Mini-Study Bench Press Progression: Classic Pyramid vs. Modified Big 24 Results Inconclusive

By Rob Shaul



MTI frequently tests progressions against each other in an effort to identify the most effective programming. In this mini-study, six experienced MTI Lab Rats were broken into two groups, and each put through a different 3-week bench press progression:

(1) Classic Pyramid, and (2) Modified Big 24

Pre-and Post-study all the athletes completed a 1 Repetition Maximum (1RM) bench press assessment. Post-study, both groups saw an average percentage increase in bench press 1RMs, but the differences between the two groups were minor, and as a result, the results inconclusive.
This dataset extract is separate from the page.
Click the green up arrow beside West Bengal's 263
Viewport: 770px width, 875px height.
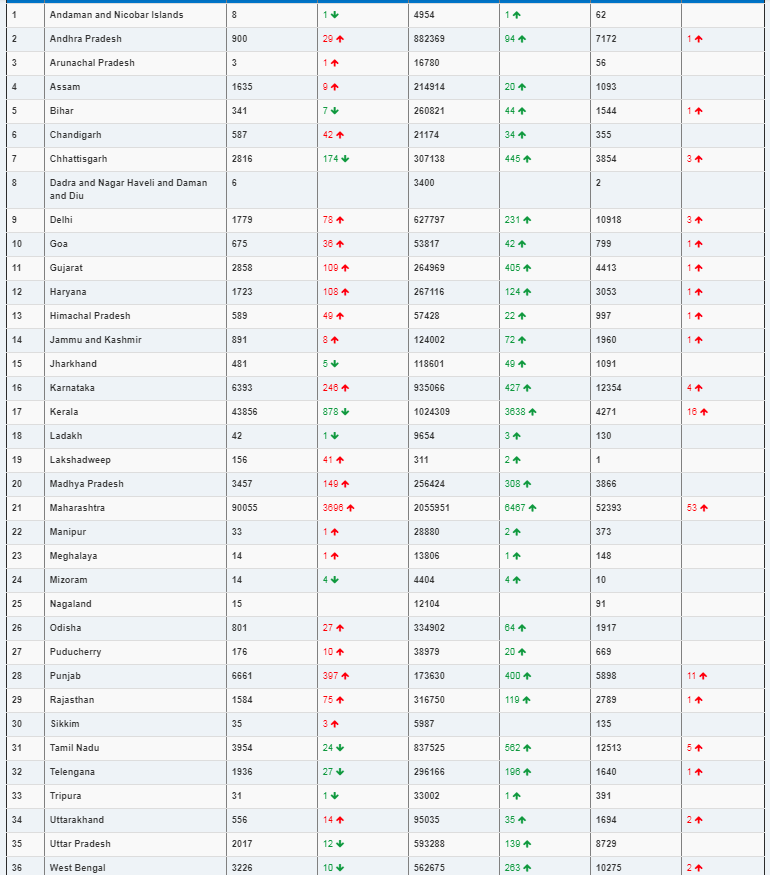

This mini-study compared a classic, body-building-style Pyramid Progression versus a modified version of MTI’s proven Big 24 progression on the bench press exercise.

A classic Pyramid Progression deploys percentage-based loading with a set rep scheme that begins with higher reps, and a lower load at the bottom of the pyramid, decreases reps and increases load as the athlete works up the pyramid, then works back down the other side of the pyramid by increasing reps and decreasing load.

On a whim, last winter, a group of older MTI lab rats (40 years + in age), including myself, completed a 3-week cycle of this pyramid progression for the bench press – with overall fairly good results.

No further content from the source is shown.